Exercise task: Rewrite every line of the entries below as a numbered list, dropping blank lines. Leave the pictures out.

Task material:
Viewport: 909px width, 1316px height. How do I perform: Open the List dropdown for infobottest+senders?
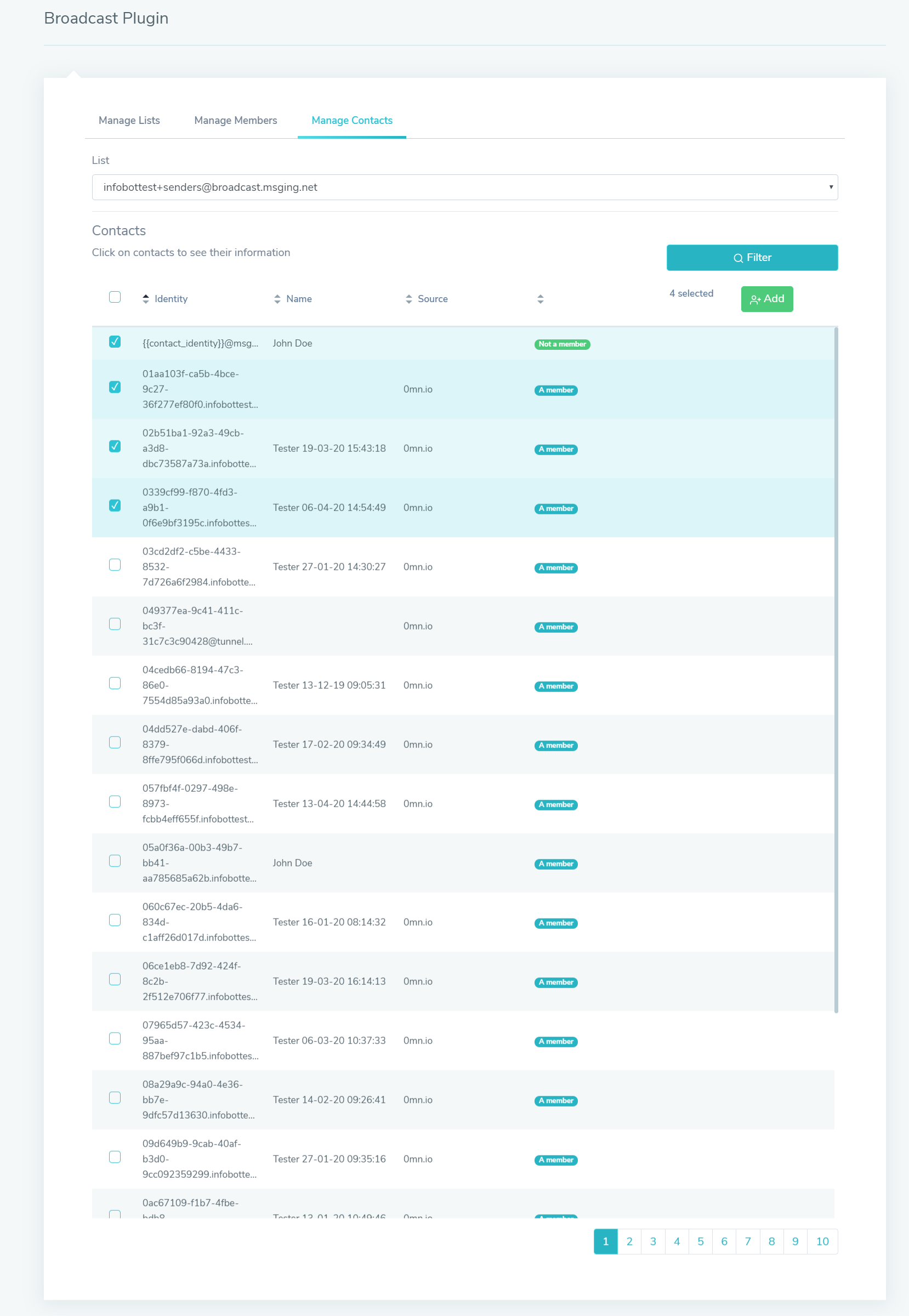point(465,188)
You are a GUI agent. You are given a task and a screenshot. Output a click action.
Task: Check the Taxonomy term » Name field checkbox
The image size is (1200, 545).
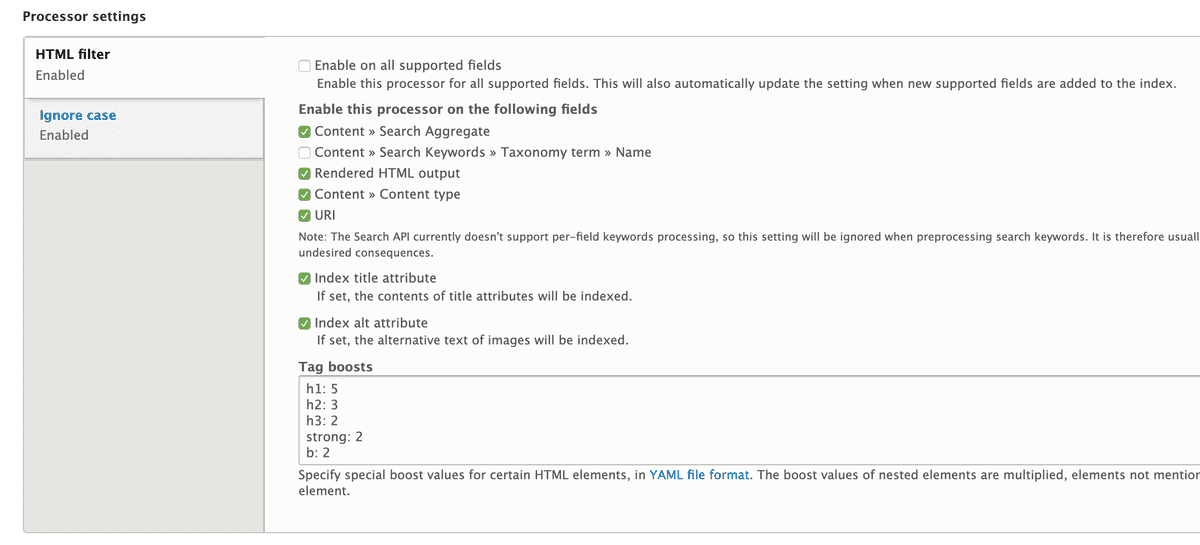[305, 153]
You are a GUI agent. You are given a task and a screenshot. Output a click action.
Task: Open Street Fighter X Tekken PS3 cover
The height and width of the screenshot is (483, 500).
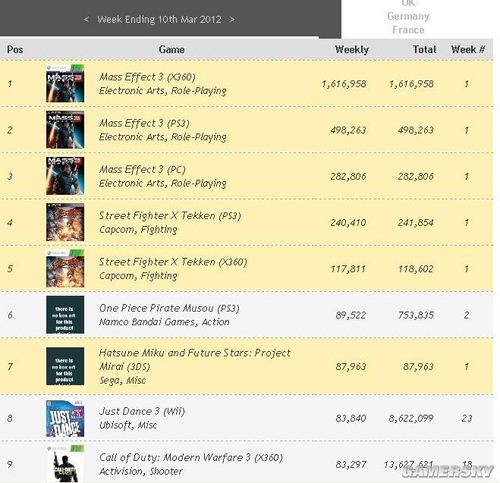[x=65, y=222]
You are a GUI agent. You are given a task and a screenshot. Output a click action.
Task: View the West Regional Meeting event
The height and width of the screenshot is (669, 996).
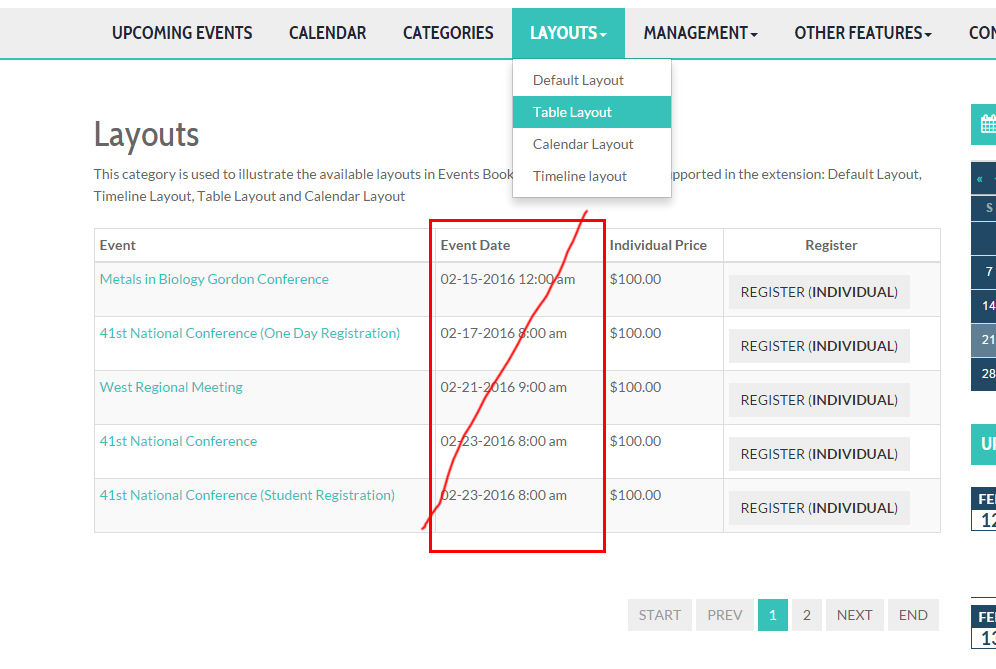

Output for this exercise:
1. Viewport: 909px width, 1316px height. How do I perform: Open the List dropdown for infobottest+senders?
2. point(465,188)
3. You are a GUI agent. You are given a task and a screenshot. Output a click action.
4. Task: Check the Taxonomy term » Name field checkbox
5. The image size is (1200, 545).
6. [305, 153]
7. You are a GUI agent. You are given a task and a screenshot. Output a click action.
8. Task: Open Street Fighter X Tekken PS3 cover
9. The height and width of the screenshot is (483, 500).
10. [x=65, y=222]
11. You are a GUI agent. You are given a task and a screenshot. Output a click action.
12. Task: View the West Regional Meeting event
13. The height and width of the screenshot is (669, 996).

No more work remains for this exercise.